Expenses last year totaled $44,000, so calculations tell us that the physicians provided care, including free medicines, for an average of $22 per patient visit, writes Dr. Eck. Compare that with the average hospital ER visit of well over $1,000.

Patients at Zarephath were grateful as they understood the sacrifice of the unpaid staff, and many transitioned to private physician offices once their financial situations improved, writes Dr. Eck.

These patients might not still have New Jersey's overpriced health insurance, but they can pay something toward the real cost of their care, knowing that a backup of a free clinic still exists should they fall into hard times again.

Tuesday, April 8, 2008

Charity Role Puts Strain on Hospitals 

Where tax breaks, profit, and the uninsured meet

By Paul Gessing

Categories:  Care Without Insurance

I found this article on a situation involving a non-profit hospital's going out of business interesting. The hospital in question is St. Francis Hospital & Health Center in the Chicago suburb of Blue Island.

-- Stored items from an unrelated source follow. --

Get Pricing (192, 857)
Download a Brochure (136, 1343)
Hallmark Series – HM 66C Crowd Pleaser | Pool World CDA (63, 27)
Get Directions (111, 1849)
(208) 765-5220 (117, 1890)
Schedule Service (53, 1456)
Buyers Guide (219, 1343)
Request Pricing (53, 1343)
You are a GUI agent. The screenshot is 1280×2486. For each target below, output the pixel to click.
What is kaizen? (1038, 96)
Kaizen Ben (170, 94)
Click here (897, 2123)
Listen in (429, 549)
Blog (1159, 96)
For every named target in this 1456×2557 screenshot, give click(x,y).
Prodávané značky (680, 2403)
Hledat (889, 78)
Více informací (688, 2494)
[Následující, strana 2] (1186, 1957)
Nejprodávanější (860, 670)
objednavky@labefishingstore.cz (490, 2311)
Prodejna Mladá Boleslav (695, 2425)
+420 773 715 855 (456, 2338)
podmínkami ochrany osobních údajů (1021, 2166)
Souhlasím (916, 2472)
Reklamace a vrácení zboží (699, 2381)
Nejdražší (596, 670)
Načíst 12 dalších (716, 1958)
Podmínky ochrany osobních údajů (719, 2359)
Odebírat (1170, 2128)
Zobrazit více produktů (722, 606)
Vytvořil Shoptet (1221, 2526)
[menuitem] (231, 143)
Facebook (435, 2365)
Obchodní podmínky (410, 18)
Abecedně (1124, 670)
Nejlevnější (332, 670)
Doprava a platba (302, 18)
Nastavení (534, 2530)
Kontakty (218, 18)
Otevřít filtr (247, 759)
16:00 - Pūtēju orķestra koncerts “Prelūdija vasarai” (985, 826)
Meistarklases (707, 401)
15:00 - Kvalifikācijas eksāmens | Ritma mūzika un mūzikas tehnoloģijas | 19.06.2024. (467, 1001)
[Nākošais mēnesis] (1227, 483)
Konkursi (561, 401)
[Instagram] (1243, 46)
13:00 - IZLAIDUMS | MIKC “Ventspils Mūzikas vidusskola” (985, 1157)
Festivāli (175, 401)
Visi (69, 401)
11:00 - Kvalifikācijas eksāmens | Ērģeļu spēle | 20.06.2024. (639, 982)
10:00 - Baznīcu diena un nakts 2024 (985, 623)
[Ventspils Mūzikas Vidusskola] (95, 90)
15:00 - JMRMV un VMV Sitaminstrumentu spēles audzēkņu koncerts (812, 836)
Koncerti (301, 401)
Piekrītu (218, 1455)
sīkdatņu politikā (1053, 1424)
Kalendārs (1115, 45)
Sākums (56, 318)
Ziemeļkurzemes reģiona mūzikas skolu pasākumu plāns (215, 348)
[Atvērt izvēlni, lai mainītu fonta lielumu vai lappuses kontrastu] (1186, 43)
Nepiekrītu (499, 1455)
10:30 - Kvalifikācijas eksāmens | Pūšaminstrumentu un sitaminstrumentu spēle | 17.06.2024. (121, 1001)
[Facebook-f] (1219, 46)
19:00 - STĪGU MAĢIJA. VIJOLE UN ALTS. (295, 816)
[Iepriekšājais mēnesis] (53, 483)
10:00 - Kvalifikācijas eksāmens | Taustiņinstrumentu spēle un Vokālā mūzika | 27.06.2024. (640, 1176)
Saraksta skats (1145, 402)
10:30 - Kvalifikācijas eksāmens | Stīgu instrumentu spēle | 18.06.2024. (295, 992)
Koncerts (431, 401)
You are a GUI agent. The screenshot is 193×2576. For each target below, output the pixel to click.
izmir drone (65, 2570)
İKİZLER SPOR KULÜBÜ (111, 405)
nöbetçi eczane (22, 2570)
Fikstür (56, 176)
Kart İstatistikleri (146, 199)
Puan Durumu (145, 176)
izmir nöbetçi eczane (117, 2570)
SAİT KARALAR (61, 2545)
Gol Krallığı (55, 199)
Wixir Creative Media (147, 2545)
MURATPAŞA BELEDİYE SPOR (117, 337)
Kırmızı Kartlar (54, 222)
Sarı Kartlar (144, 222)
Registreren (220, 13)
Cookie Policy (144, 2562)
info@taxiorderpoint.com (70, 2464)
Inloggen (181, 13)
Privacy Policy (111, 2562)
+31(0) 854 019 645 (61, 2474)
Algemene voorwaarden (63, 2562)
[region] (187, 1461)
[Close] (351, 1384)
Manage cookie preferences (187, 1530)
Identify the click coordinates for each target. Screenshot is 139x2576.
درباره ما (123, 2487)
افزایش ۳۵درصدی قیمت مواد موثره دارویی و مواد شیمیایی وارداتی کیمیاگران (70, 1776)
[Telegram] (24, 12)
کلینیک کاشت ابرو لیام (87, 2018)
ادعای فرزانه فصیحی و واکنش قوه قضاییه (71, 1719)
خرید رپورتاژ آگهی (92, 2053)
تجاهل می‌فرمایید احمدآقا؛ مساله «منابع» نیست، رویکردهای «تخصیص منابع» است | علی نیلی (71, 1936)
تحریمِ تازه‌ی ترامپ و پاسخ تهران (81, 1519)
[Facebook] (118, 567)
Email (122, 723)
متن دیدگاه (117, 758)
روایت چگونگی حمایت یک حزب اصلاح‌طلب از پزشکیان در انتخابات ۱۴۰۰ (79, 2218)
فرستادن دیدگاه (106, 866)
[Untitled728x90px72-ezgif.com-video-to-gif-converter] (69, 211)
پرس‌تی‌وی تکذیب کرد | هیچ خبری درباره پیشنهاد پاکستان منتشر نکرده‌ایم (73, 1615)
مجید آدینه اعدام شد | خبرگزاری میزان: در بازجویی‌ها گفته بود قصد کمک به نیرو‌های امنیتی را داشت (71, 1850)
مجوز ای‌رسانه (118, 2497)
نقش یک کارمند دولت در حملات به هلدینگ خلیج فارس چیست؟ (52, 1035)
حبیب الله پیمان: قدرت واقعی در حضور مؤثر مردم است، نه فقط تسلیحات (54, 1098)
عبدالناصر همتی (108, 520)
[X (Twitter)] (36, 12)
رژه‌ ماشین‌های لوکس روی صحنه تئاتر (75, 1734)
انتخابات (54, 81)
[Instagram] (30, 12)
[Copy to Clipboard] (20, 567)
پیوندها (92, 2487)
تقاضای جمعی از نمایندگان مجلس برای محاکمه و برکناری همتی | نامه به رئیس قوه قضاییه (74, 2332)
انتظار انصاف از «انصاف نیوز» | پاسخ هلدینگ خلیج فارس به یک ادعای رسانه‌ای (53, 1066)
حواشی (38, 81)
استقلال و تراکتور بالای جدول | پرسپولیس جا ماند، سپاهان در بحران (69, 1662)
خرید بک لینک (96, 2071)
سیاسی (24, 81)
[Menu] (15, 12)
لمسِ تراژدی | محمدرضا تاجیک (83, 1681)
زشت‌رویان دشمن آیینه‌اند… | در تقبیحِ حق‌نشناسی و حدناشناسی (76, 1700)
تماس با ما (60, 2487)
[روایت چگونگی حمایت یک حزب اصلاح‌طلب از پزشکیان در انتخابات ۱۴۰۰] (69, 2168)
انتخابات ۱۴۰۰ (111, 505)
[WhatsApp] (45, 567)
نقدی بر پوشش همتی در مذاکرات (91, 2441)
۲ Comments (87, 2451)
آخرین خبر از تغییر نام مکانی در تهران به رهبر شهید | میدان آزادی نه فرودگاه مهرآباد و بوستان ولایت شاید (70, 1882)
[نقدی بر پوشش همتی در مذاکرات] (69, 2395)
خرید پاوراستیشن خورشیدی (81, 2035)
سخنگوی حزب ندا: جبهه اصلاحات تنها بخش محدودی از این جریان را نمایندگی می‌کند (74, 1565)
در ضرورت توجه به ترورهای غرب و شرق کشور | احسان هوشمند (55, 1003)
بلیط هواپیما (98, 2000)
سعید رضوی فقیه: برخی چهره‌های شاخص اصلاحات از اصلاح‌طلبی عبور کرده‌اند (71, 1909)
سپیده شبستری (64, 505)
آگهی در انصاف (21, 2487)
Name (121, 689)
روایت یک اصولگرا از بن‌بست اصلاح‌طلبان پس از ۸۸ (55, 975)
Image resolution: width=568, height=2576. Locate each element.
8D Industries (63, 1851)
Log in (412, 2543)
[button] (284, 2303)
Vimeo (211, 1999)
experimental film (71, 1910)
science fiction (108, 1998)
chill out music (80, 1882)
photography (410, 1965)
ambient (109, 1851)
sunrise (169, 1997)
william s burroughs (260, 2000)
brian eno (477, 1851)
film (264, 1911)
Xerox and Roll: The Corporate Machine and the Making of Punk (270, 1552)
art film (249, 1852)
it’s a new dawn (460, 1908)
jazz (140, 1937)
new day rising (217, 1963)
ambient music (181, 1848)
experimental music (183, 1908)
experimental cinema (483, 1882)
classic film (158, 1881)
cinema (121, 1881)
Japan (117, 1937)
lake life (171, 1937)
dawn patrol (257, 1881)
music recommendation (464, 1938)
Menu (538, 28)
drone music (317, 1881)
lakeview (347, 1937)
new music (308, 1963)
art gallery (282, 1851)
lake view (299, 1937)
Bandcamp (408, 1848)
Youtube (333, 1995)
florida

The hospital has recently announced that it will close its doors because providing for the poor is too big a drain on its parent, SSM Health Care, a Catholic-run organization that operates 20 hospitals and makes a profit, partly because it has tax-exempt status.

In Illinois, Atty. Gen. Lisa Madigan is pushing for ways to require hospitals to provide a specific percentage of revenue as charity care, or information on the discounts hospitals provide for some patients.

Ultimately, however, it seems unlikely that more regulations will really do much to improve access to health care for the poor or anyone else. The real question is, "What obligations do tax exempt hospitals have to serve the community" as opposed to being a viable operation?

Even without serving a single poor person, hospitals obviously "provide a community benefit," but is it worth giving non-profit status to certain hospitals and, if so, should they be expected to do more than others? Those are difficult issues for sure, but burdening non-profit hospitals with more regulations is not going to help matters. Answering important questions about how to justify non-profit status might.